━━━ Source material ━━━

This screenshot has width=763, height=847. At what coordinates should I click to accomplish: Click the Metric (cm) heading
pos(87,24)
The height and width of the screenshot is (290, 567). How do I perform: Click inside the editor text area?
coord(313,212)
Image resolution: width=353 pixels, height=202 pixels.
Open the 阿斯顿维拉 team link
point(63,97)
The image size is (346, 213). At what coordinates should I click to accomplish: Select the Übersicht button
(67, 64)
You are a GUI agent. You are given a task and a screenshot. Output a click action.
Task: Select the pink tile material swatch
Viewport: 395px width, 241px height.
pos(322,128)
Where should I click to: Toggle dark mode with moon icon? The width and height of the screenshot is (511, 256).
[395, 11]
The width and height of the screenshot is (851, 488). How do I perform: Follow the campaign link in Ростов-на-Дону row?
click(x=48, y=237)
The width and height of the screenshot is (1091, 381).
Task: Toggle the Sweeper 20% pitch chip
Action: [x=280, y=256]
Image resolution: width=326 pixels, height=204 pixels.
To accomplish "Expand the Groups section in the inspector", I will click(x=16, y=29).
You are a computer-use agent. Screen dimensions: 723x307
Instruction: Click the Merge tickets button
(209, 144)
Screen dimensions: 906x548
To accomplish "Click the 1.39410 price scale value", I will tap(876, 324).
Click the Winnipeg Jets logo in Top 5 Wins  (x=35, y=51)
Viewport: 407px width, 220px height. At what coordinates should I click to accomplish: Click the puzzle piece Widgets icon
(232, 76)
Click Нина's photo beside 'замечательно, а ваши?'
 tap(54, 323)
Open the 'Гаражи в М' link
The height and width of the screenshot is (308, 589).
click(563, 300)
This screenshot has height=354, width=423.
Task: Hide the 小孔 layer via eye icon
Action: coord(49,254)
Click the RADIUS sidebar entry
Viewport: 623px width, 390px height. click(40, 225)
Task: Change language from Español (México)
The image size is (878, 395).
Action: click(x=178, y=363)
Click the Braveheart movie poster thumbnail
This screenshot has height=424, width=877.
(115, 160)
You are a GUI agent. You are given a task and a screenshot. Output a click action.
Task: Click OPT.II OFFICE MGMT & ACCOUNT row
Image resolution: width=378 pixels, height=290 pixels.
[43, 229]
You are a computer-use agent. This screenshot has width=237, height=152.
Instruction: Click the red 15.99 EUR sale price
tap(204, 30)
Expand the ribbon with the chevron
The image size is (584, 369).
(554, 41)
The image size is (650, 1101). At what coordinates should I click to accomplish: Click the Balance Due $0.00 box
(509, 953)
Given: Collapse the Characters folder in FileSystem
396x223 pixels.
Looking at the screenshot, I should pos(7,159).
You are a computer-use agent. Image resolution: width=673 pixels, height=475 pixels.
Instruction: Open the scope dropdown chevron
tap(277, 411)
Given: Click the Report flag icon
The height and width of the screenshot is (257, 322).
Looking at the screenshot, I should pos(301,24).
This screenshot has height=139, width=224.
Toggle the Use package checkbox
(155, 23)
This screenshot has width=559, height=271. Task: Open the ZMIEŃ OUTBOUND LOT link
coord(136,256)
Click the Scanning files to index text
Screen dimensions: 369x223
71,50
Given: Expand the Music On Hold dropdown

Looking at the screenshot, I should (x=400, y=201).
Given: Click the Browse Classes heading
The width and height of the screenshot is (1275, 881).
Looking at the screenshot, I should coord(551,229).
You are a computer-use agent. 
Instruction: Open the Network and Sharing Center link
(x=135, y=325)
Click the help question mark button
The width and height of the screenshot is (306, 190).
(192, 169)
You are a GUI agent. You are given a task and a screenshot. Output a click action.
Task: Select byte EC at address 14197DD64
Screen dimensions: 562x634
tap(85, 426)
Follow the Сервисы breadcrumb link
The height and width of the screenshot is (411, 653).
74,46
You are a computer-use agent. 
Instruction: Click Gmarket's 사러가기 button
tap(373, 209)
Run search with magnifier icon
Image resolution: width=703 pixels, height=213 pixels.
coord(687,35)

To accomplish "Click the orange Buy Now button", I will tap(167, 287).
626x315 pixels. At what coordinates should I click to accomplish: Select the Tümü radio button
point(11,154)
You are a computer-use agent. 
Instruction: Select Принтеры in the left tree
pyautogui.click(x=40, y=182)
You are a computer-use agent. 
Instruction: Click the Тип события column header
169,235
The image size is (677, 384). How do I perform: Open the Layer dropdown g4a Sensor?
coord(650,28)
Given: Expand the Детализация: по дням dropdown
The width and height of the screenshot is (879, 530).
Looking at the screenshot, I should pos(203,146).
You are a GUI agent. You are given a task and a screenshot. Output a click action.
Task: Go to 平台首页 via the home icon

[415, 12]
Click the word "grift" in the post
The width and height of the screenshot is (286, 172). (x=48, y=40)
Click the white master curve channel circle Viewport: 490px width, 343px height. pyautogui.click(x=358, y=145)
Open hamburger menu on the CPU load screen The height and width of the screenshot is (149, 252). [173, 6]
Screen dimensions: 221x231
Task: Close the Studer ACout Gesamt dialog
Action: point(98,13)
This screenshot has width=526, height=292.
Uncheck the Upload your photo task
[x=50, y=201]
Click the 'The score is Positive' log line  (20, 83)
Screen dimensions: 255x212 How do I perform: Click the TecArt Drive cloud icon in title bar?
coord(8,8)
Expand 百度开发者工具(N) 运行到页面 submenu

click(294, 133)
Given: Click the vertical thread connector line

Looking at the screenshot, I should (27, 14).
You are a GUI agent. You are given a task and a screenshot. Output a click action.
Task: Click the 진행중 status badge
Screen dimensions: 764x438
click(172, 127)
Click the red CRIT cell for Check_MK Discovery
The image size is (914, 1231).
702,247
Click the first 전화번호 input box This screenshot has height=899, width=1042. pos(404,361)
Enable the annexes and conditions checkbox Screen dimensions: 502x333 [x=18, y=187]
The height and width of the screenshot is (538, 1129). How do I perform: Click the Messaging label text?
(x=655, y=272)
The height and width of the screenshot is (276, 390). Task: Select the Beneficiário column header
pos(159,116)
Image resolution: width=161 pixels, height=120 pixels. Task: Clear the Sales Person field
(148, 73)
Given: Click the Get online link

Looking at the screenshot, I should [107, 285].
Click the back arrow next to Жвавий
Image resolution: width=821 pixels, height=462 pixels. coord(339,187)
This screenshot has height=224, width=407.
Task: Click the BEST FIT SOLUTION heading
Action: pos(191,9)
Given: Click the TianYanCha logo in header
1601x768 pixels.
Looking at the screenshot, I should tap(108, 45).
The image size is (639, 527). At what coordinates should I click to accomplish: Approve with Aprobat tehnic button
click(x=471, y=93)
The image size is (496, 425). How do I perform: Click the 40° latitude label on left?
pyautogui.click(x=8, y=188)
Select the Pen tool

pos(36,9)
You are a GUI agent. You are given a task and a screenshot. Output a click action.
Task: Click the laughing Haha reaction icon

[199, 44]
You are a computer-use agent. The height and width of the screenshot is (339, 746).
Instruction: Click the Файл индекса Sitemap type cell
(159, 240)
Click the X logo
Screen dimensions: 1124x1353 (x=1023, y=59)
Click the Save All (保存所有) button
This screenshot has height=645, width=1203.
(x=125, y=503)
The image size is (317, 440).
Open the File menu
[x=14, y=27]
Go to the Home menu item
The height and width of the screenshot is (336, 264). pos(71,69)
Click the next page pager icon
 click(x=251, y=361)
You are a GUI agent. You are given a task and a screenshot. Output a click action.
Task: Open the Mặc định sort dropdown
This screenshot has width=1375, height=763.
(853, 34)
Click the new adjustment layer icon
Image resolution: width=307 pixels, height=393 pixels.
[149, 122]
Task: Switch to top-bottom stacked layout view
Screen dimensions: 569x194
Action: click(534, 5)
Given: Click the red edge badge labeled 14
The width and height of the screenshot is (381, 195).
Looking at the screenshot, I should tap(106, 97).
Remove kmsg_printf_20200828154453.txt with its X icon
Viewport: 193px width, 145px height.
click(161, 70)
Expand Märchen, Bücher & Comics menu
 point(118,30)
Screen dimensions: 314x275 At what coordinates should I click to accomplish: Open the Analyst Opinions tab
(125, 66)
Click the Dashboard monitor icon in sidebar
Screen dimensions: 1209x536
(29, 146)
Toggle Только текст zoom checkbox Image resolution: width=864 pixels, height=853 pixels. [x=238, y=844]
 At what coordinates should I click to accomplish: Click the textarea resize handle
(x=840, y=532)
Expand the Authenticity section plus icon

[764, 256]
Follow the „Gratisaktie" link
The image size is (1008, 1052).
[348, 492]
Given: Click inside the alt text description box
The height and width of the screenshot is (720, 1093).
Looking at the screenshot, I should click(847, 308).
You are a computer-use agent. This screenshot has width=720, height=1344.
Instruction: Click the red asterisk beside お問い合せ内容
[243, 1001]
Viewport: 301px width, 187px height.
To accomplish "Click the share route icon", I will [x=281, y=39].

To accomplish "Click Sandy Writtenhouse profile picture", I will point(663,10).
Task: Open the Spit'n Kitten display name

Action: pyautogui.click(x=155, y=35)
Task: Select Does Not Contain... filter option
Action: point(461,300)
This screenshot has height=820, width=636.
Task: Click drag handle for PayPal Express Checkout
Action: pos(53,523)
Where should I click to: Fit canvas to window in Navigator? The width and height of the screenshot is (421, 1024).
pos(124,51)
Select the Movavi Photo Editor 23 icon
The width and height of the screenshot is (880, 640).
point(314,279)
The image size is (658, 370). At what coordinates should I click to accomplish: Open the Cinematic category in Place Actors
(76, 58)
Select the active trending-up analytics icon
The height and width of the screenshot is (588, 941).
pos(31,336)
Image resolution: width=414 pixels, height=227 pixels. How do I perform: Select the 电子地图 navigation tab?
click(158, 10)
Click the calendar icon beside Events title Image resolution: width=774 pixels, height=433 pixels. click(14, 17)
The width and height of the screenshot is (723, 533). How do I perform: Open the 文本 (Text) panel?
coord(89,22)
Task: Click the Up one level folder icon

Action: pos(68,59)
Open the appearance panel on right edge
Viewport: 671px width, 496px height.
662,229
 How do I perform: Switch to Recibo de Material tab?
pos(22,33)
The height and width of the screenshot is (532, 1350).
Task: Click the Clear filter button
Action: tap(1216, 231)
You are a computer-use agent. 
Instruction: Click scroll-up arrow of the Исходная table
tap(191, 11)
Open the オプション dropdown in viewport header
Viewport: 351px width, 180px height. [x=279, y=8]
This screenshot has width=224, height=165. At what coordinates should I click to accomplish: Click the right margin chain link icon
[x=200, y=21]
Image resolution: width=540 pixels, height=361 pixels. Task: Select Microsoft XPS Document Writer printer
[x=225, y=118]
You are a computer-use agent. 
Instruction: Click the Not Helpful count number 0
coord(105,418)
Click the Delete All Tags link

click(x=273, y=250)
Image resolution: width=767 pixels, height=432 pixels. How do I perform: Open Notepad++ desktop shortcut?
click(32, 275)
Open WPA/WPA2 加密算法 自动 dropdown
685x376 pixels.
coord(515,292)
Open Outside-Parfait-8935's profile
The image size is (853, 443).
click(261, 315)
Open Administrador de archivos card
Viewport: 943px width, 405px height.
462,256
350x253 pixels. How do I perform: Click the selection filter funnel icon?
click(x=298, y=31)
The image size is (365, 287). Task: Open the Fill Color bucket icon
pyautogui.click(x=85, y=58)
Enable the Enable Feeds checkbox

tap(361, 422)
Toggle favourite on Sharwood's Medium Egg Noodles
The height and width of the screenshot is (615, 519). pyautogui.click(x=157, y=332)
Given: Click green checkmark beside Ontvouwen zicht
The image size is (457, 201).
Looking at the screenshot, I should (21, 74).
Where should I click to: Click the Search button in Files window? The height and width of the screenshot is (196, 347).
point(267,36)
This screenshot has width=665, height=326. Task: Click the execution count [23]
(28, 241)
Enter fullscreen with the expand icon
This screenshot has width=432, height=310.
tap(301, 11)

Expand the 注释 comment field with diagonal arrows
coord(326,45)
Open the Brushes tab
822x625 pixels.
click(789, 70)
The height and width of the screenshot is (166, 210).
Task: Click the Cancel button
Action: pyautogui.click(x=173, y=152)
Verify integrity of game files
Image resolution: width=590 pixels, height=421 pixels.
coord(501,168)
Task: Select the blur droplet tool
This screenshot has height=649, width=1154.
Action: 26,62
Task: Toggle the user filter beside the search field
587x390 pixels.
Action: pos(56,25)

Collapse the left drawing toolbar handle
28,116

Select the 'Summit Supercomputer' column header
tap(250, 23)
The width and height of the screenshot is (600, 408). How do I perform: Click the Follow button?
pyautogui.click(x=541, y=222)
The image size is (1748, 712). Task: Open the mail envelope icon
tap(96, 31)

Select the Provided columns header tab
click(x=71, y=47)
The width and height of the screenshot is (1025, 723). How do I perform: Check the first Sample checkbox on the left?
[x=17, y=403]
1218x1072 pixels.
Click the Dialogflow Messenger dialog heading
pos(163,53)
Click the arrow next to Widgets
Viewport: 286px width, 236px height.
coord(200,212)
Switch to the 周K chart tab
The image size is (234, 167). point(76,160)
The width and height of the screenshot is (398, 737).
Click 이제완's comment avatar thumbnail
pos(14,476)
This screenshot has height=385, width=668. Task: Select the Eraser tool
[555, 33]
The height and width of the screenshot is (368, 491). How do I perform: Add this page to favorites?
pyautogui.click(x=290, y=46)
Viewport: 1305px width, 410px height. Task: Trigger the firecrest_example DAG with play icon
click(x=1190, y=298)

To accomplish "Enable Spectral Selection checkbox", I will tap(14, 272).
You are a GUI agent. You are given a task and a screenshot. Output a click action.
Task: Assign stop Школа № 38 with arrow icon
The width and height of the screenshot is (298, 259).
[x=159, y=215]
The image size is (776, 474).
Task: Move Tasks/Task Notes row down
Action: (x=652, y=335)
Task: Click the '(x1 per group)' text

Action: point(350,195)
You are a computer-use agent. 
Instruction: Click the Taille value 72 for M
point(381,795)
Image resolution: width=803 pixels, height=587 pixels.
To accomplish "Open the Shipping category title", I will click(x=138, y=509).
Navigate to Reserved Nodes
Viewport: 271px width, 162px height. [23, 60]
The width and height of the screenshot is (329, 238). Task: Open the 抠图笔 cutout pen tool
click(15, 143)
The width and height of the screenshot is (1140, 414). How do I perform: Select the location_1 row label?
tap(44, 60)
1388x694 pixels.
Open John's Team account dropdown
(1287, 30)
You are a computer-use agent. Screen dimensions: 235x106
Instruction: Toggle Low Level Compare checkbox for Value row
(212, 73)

━━━

■ Your goal:
Find the number of lines in the data above that contain "will". Please give that number alone.

■ Response to the task:
7